There were legion. They were wet. They were at least not slippery. There are peeks of basalt columns between the green jungle plants, reminding you that there be lava somewhere nearby, even if the volcano is too cowardly to show us its face through all the rainclouds.



At the bottom, my weak little legs were quaking, but we made it! There was a nice viewing platform and you could splash around in the cold-ass river. They also had a security guard and I do not envy that dude his trek up and down those stairs many times a day.
We beheld the falls. They were mighty. They were splashy. They were ice cold. There was definitely a lady there who was instagramming her booty with her boyfriend. You go, booty lady.
And there was basalt! Lots of basalt!

The water was really cold, which felt great on my feet after going down seven billion stairs or whatever I said earlier. There were lots of people enjoying a swim in the river, and I’d definitely freeze to death in the surprisingly cold water.
I dawdled at the base for long enough to put off the trek back up. The stairs are actually quite small and I think down was a lot worse. Rhett kept telling me we were only 1/3 of the way there. He is so helpful.
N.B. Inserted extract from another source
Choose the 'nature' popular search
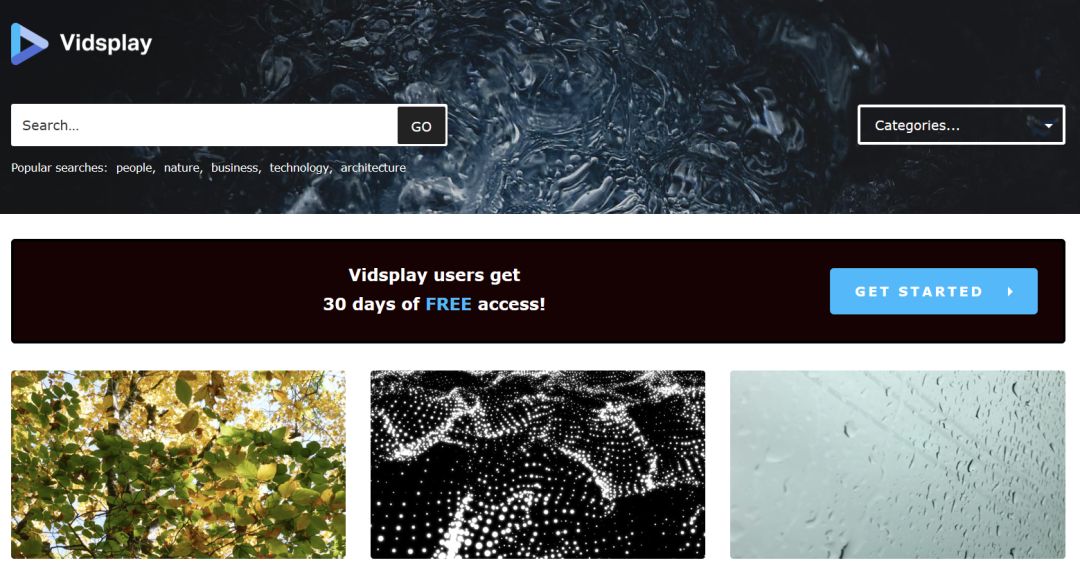Image resolution: width=1080 pixels, height=572 pixels. pos(182,167)
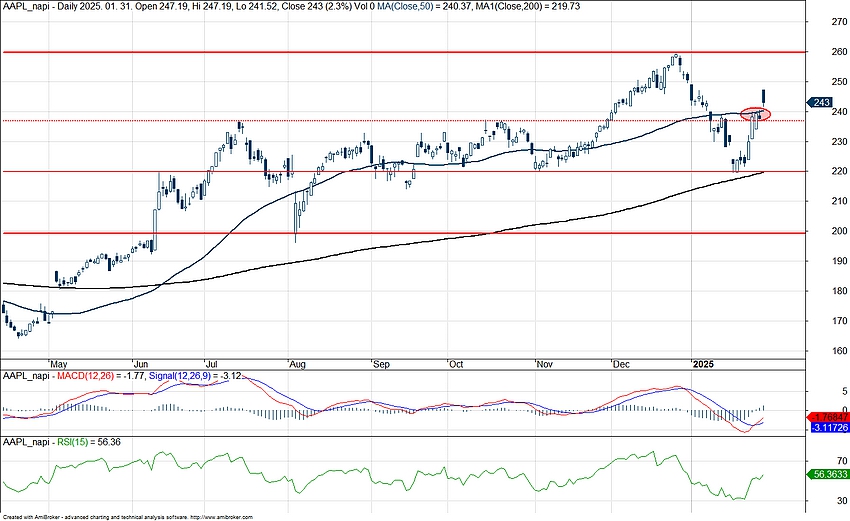Click the red ellipse marker near 240
Viewport: 850px width, 521px height.
point(756,114)
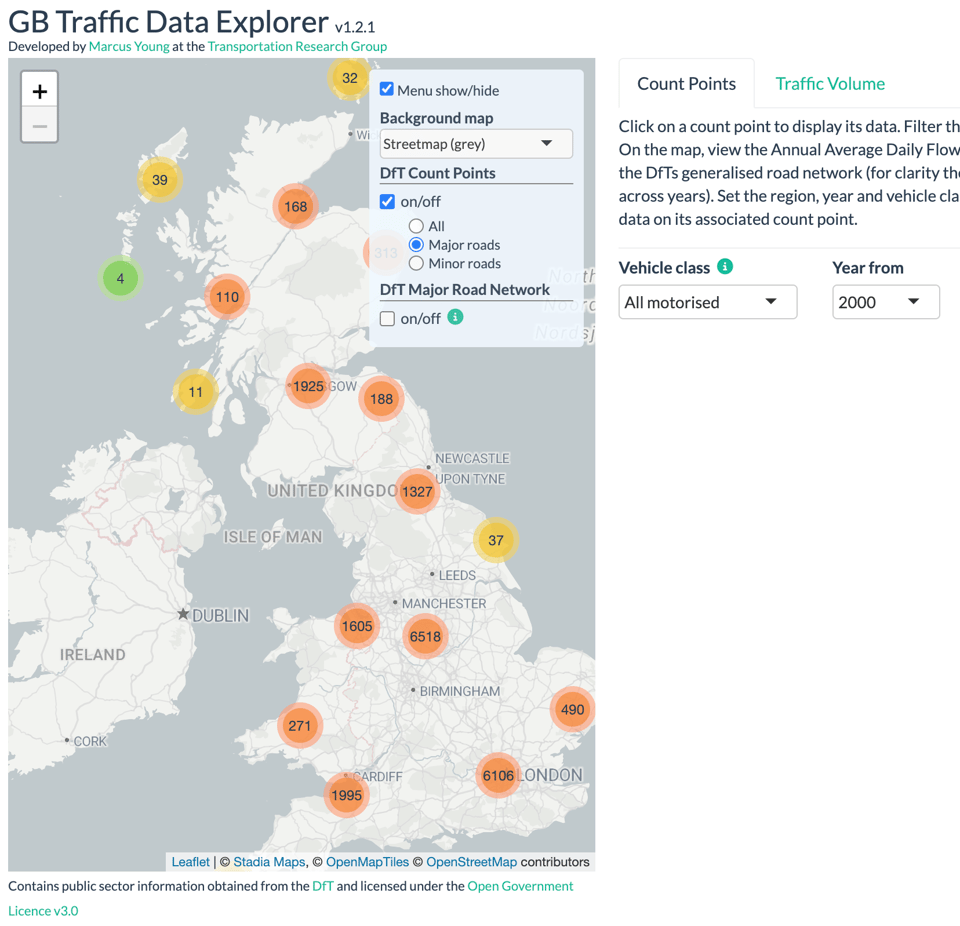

That strategically-placed restaurant at the top was well-poised to take our money after we emerged from our exercise that we totally paid for. It offered us very comfy chairs and fresh fruit smoothies. My $20 entry fee is hard at work, I see.
When we get home, the volcano is the Most Out It Can Be (which is slightly more than anything else we’ve seen it). I am starting to think the volcano isn’t real and is actually a paid actor.